Multifamily Residence Medium Density district is intended to accommodate multifamily use with a maximum density of up to 36 units per acre. This district is appropriate for multifamily residential areas located near supporting transportation and commercial facilities, generally in more centrally located areas, and in other selected areas where medium density multifamily use is desirable.

What are the notification requirements for a zoning change?

The Applicant and his designated agent, as well as property owners, renters and utility account holders, registered neighborhood associations, community groups and environmental interest groups located within 500 feet of the zoning change are mailed an initial notice of filing within 14 days of application submittal. The notice includes the applicant’s contact information, descriptions of the existing and proposed zoning, and Staff contact information. Subsequent notice(s) identifying the date and time of the Land Use Commission and City Council meetings are also mailed prior to these public hearings. Signs which identify the case number are also posted on all properties under zoning review.

What is density?

Density is the number of dwelling units (houses, apartments, duplexes etc), or buildings per unit of land. In Neighborhood Planning, this is often expressed as dwelling units per acre or units per lot.

What is Minimum Site Area?

Minimum Site Area limits the number of dwelling units on a site by requiring a certain amount of square footage at a site for a specific type of multi-family unit (efficiency, one-bedroom, two-bedroom, etc.). For example, if a zoning district for a 10,000 square foot lot requires 2,500 square feet for each two-bedroom unit, then four two-bedroom units can be built on that lot.

What is Building Coverage?

Building Coverage is a percentage limit on the amount of a lot that may be covered by a building.

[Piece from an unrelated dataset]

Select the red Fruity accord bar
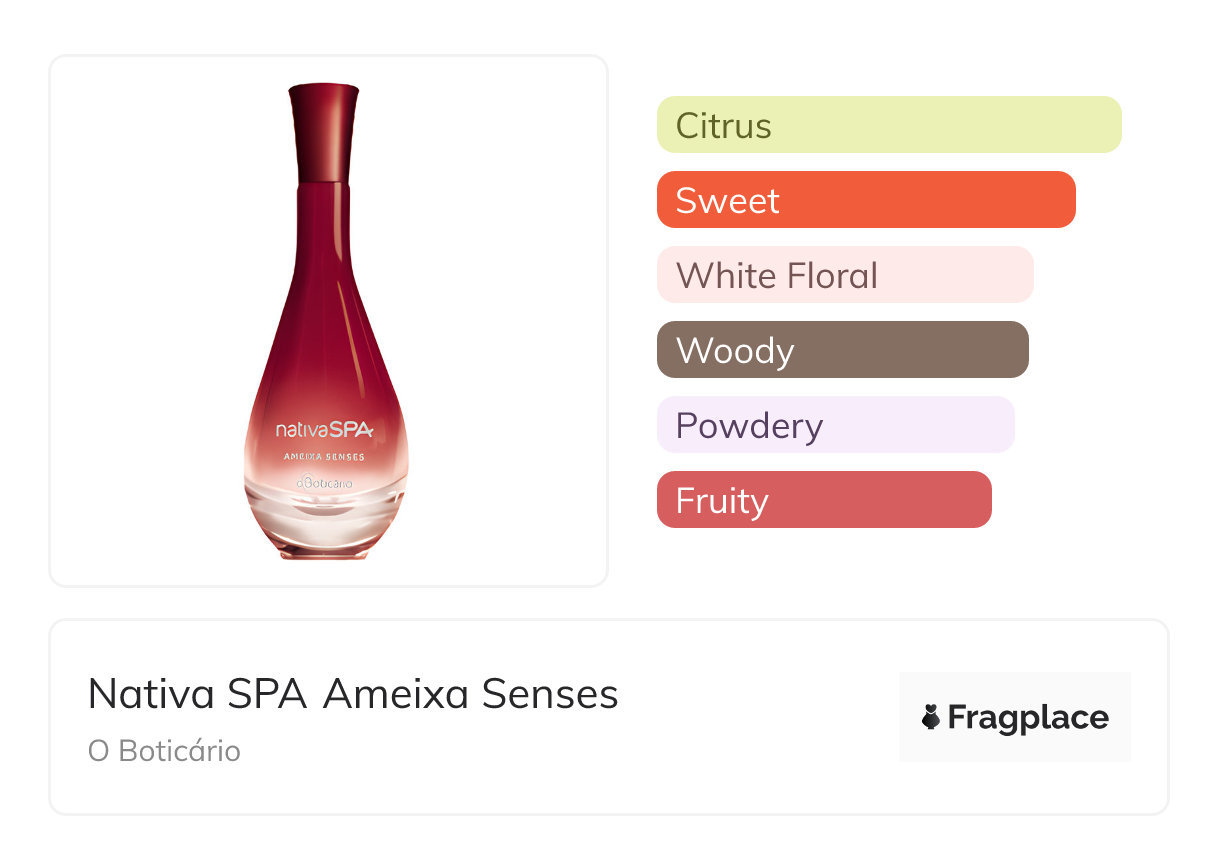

What is Floor Area Ratio (FAR)?

The Floor Area Ratio (FAR) is the principal bulk regulation controlling the size of buildings. FAR is the ratio of total building floor area in relation to the area of its zoning lot. Each zoning district has an FAR control which, when multiplied by the lot area of the zoning lot, produces the maximum amount of floor area allowable in a building on the zoning lot. For example, on a 10,000 square-foot lot in a zoning district with a maximum FAR of 1.0, the floor area of a building cannot exceed 10,000 square feet.

What is Impervious Cover?

Impervious Cover is anything that stops rainwater from soaking into the ground, including roads, sidewalks, driveways, parking lots, swimming pools, and buildings. The allowable amount of impervious cover is determined by the more restrictive of the zoning district and watershed regulations.

What are Setbacks?

Setbacks are the minimum distance between buildings and any lot line.

What is Right of Way (ROW)?

The City’s right of way is typically the street surface, sidewalks and grassy areas between pavement and property lines. Your property area does not include the ROW.

What is an Easement?

An easement is a certain right to use the real property of another without possessing it. A public easement grants an easement for a public use, for example, to allow the public an access over a parcel owned by an individual. For example, your water lines are placed within an easement.